I also noticed some queasiness that occurred pretty consistently after taking Vespa. It was like a very mild level of nausea – not enough to make me sick or slow me down, but just enough to feel weird and uncomfortable. Discussing this with Peter, the solution came back to the dietary strategy that is recommended when using Vespa.
The Paleo diet primarily consists of lean meats, plants, fruit and nuts, with very little calories from what modern-day man considers traditional carbohydrate sources. According to Paleo proponents, my stomach is too accustomed to the carb-rich diet that is typical of most Westerners - particularly runners – and because of that, it doesn’t process the ingredients of Vespa in an efficient enough manner for me to avoid getting some nausea. The solution would be to radically change my diet towards strict adherence to the Paleo guidelines, and eliminate processed starches and other carbohydrate-rich foods. (Like cookies. And pumpkin muffins. And you can see how this is the point where my faith in the product started slipping a bit).

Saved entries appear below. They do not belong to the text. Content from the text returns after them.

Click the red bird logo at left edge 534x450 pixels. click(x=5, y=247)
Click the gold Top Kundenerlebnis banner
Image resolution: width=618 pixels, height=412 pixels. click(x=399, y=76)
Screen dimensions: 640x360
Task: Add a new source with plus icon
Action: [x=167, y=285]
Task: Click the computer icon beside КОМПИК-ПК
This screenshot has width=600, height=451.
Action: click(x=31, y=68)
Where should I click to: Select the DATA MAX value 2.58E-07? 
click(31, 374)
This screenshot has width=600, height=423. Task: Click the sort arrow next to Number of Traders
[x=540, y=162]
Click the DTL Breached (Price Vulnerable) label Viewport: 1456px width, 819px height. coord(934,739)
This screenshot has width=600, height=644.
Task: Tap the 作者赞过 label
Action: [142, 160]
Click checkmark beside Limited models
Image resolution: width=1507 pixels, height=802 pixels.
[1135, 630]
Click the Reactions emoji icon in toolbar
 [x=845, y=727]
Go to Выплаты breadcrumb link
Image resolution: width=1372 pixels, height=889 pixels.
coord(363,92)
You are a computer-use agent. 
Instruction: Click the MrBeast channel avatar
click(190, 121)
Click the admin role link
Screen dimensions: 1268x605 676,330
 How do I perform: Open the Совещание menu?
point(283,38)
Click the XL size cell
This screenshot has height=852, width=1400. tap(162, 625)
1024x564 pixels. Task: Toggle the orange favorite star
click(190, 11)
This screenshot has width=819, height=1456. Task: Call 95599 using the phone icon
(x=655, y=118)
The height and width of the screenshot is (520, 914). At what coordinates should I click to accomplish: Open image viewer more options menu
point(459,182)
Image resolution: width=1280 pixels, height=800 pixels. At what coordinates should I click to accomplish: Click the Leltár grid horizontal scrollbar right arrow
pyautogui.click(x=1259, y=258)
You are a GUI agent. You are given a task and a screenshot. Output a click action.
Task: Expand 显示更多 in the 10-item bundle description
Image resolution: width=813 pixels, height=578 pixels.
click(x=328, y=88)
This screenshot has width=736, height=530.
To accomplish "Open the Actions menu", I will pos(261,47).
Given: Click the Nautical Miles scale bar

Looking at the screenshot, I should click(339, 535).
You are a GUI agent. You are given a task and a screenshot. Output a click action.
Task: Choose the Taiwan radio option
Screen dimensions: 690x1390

The obvious question from all this seems to be: If I just switched to a Paleo diet, and did a high volume of regimented training, and took in fewer calories – during exercise in particular, and overall in general – and didn’t use Vespa, wouldn’t I still see improvements in weight loss and fitness? It’s a question that I never answered, namely because I’m too set in my ways to turn my diet upside down for several months just to test a hypothesis.
So where does that leave us? I indicated at the top of the post that I would recommend Vespa under certain circumstances – but first, I’ll tell you who probably won’t benefit from this product. If you’re generally happy with how your training and diet are going, and are just looking to tinker with something here or there to augment the things you’re already doing, I doubt that you’d have much to gain by trying Vespa.
If, on the other hand, you’re looking to completely overhaul your fitness program, to simultaneously revamp your training philosophy and monitor your nutritional profile, then Vespa would probably be very effective. Some marathoners and ultrarunners spend years frustrated about lack of progress towards weight loss or performance goals; in those cases, small changes typically aren’t enough to shatter the mold – it takes a dramatic shift to break through stubborn barriers.
So in summary: I don’t know how Vespa works, but I think it does work. I don’t feel like it’s an essential part of my training program, but it could be an essential part of yours. I can’t recommend it to everybody, but I would whole-heartedly recommend it to some people. Considering all that … is it any wonder this review took me so long to write?
Did you know? The
Sport Supplement that are most important to the improvement of a person’s fitness are proteins, Creatine, glutamine, and multi vitamins. Proteins are usually available in the form of powder which easily converts to amino acids. They are responsible for growth, as related to muscles and they repair these muscles from damage.